U.S. REVIEWS - SUMMARY
Library Journal: Fall 2007 Editors' Choice
Library Journal: listed in Best 25 novels of 2007
American Library Association's Booklist: listed in Best 30 novels of 2007
Orpheus Lost has made Booklist's Top 30 novels of the year,
along with novels by Booker Prize winner Anne Enright, National Book Award winner Denis Johnson,
Philip Roth, Don DeLillo, Michael Ondaatje, Ian MacEwan, Ha Jin, and Michael Chabon.
With a politically charged narrative intent on sorting
out issues of identity and the clash between appearances and truth, this
astonishingly rich novel by the author of Oyster will entrance readers the way Mishka's
music entranced Leela. Highly recommended.
— Library Journal (starred review)
A post-9/11 reworking of the Orpheus myth by one
of Australia's most acclaimed novelists.
— Publishers' Weekly (starred review)
Hospital turns the mythical tables, sending a modern-day
Eurydice to hellish secret interrogation facilities in search of her Orpheus,
a musician suspected of terrorist ties…. A novel that grapples so thoughtfully
with such resonant issues demands close attention.
— Kirkus Reviews
Janette Turner Hospital's new novel, "Orpheus Lost,"

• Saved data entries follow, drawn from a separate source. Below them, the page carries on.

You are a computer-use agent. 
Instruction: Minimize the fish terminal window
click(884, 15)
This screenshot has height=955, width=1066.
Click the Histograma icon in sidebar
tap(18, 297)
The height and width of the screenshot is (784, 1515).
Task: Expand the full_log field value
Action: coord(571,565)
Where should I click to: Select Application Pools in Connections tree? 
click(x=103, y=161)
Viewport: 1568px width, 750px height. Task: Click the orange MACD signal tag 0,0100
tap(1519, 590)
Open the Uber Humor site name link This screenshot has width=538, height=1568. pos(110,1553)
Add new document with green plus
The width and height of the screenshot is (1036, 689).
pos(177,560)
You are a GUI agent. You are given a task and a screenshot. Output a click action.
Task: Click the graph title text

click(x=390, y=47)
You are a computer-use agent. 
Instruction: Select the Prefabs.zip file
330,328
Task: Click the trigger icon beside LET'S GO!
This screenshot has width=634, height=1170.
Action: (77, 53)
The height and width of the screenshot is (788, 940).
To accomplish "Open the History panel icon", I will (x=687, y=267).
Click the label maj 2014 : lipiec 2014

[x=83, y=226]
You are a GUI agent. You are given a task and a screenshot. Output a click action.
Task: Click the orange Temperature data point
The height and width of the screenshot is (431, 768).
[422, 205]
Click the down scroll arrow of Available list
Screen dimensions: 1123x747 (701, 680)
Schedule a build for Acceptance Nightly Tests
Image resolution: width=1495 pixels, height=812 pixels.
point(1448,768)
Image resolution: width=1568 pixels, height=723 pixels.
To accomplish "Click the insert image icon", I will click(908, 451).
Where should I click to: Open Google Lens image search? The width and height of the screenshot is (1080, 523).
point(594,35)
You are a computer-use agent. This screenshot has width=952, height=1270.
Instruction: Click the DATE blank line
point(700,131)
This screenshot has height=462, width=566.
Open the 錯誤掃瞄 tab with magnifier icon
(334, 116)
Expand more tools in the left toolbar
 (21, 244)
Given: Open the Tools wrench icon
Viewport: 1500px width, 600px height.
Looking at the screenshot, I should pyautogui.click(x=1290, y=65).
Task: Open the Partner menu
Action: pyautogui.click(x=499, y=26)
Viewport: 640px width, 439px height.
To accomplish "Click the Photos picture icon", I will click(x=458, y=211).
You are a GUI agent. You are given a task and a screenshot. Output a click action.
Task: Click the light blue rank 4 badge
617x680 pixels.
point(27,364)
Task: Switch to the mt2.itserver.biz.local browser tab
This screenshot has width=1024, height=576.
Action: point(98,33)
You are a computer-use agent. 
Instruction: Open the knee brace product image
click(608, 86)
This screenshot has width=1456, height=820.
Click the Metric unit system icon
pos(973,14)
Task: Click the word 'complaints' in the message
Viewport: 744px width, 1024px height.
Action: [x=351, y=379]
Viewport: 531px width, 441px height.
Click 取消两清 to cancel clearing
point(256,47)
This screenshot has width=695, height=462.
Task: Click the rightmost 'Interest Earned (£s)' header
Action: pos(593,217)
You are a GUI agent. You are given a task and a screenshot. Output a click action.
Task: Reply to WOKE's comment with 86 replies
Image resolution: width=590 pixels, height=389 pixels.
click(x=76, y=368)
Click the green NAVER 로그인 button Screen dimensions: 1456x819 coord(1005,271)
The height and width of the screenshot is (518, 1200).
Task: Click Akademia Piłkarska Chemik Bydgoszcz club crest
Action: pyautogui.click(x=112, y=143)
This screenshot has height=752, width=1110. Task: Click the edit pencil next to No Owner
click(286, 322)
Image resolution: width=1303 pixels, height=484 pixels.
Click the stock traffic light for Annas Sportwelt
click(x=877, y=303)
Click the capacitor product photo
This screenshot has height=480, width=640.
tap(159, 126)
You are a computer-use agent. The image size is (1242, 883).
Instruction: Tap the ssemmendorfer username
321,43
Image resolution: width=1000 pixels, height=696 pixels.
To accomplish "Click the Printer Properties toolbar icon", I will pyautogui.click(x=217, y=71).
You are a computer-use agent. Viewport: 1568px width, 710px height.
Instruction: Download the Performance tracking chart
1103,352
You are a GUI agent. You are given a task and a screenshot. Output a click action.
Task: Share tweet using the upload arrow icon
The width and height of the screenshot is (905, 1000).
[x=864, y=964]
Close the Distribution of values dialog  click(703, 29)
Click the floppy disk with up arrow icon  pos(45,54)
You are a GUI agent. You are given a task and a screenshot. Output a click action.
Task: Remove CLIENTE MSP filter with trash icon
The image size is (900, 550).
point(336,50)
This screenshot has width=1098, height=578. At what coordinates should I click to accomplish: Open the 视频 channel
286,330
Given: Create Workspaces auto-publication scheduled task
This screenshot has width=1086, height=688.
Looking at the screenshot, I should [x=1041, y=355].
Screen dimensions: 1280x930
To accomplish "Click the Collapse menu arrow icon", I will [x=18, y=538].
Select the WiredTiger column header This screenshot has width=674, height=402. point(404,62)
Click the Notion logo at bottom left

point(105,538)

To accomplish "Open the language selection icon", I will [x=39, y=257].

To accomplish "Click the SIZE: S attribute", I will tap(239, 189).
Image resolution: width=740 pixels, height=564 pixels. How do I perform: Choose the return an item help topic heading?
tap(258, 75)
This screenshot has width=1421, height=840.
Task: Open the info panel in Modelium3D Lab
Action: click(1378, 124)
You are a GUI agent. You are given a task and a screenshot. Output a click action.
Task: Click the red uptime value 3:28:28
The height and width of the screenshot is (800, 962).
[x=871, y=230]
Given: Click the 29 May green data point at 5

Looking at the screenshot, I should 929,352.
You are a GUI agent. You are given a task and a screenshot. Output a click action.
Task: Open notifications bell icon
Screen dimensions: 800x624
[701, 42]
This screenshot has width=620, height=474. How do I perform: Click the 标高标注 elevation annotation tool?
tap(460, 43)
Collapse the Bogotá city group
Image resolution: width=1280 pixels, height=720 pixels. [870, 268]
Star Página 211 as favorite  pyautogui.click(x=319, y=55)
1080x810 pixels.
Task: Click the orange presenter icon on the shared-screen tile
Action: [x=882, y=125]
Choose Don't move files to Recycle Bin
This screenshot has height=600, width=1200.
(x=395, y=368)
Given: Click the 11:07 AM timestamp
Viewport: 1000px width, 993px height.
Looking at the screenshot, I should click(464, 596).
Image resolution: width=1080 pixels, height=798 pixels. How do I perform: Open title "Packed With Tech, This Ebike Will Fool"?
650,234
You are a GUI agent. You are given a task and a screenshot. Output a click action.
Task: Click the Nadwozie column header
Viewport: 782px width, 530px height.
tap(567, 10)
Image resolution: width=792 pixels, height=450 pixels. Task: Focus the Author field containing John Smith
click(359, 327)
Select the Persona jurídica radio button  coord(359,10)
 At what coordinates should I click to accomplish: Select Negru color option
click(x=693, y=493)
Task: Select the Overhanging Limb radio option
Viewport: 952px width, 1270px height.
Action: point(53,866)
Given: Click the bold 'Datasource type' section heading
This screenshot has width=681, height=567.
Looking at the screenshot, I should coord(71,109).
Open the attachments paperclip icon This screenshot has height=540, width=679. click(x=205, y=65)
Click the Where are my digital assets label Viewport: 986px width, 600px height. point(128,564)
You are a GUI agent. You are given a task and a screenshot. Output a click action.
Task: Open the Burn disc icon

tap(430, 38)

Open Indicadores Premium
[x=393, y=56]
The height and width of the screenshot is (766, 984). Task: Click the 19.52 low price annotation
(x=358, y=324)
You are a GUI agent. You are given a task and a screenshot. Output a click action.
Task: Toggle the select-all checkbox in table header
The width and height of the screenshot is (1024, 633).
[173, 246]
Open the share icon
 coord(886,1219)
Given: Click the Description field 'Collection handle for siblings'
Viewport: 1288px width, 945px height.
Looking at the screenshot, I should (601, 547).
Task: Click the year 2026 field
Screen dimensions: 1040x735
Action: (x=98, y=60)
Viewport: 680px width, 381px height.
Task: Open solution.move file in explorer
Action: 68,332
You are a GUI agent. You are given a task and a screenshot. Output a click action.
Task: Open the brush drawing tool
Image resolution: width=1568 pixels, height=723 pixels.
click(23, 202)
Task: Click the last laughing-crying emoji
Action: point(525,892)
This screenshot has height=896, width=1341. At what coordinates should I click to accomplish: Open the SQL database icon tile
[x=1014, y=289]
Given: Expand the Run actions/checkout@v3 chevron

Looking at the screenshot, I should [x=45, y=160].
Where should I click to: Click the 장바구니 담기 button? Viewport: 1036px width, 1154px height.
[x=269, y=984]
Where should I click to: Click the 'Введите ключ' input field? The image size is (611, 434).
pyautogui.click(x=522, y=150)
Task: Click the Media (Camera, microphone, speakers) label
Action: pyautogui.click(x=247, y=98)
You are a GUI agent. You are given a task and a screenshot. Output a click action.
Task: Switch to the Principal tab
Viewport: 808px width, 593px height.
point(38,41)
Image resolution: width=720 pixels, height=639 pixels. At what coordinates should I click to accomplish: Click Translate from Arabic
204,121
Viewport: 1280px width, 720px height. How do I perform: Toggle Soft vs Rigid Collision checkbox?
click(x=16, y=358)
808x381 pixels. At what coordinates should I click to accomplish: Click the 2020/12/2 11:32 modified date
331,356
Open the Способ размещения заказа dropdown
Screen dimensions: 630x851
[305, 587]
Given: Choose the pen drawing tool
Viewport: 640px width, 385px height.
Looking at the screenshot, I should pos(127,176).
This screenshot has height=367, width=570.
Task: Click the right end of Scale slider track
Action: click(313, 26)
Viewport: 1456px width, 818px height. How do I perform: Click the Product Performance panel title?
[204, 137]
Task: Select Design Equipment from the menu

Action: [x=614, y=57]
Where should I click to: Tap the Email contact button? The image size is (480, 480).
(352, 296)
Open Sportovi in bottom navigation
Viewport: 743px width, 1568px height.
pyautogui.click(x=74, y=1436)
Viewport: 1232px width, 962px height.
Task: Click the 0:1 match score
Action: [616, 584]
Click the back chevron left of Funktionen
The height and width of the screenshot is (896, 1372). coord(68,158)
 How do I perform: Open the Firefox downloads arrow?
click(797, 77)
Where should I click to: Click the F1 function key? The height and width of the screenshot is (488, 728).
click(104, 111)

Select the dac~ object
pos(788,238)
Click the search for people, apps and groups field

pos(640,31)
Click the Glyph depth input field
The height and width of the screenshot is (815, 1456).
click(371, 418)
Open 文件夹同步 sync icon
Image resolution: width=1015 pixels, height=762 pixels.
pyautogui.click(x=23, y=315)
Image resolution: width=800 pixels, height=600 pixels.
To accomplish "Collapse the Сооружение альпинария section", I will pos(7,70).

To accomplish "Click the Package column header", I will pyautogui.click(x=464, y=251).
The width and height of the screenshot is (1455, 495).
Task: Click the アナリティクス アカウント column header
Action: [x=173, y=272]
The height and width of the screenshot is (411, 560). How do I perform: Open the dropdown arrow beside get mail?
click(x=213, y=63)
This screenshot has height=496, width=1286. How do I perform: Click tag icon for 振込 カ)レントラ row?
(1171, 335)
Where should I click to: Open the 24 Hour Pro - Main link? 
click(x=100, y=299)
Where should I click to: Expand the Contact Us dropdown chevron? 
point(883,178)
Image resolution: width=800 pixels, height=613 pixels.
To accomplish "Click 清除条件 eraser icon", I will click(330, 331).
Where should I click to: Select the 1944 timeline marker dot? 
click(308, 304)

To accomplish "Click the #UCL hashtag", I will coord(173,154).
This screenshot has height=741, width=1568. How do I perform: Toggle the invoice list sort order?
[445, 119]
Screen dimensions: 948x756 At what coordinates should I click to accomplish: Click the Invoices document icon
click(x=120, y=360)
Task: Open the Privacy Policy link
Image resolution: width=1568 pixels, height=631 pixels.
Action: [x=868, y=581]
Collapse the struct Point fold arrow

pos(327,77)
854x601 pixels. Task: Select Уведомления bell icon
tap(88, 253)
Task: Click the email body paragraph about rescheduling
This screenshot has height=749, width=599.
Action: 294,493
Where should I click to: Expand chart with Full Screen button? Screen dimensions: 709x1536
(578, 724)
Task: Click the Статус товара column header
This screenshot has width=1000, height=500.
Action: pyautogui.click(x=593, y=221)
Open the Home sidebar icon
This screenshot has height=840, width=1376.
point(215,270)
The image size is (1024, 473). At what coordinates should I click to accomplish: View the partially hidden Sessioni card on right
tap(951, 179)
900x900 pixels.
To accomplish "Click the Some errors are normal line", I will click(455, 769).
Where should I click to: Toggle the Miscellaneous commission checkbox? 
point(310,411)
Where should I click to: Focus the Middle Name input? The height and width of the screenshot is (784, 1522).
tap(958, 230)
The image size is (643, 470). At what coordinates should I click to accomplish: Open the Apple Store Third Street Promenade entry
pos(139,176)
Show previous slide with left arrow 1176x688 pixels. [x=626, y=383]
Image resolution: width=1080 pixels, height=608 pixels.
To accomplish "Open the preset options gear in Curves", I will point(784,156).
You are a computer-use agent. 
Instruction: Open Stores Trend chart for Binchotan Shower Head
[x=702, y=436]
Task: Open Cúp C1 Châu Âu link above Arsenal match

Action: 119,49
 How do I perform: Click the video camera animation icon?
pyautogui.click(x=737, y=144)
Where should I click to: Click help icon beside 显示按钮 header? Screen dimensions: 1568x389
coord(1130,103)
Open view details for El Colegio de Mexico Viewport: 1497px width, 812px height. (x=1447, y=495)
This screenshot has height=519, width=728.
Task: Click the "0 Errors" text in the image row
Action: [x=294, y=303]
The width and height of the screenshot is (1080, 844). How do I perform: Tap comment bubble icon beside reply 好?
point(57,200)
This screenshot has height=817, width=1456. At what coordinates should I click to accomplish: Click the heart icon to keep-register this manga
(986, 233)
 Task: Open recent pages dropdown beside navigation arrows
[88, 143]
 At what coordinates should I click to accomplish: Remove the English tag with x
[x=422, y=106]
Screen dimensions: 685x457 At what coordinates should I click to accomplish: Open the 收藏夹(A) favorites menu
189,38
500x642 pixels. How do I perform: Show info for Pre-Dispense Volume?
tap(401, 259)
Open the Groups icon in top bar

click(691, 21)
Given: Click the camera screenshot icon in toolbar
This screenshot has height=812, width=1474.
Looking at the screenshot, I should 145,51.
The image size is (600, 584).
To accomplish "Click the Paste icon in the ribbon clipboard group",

dramatizes harsh, current war headlines through the forebodingly resonant
framework of Greek legend. Her hot-blooded, edgy characters scramble for
survival and love in a world at odds with imagination, intelligence, and
integrity. Hospital's 12th book, like much of her work, is characterized
by a rich, varied appreciation of place… a rich, wise, alarming novel,
energized by Hospital's masterful suspense…. "Orpheus Lost" poses provocative
challenges about individual agency in public and private spheres. Hospital
understands that we each write the headlines. She leaves readers feeling
hope and grief and a terrible sense of urgency about our own lives at this
fragile moment in history.
— Boston Globe
…distinguished by an ability to render both the experience
of extreme grief and the suspenseful mechanics of a conspiracy plot.
— New Yorker
I read Janette Turner Hospital's Orpheus Lost in one sitting.
She manages to blend alarming contemporary events with a total reimagining of myth -
and make it scary and moving all at once.
— Edmund White, Princeton University
No book by this nervy, dynamic Australian-born author
is ever anything less than intricate and deeply disquieting… Although she
often follows the conventions of modern international conspiracy thrillers,
Hospital is as consumed with the cultural past as she is with the topical
present…. This novel's underpinning is the myth of Orpheus and Eurydice…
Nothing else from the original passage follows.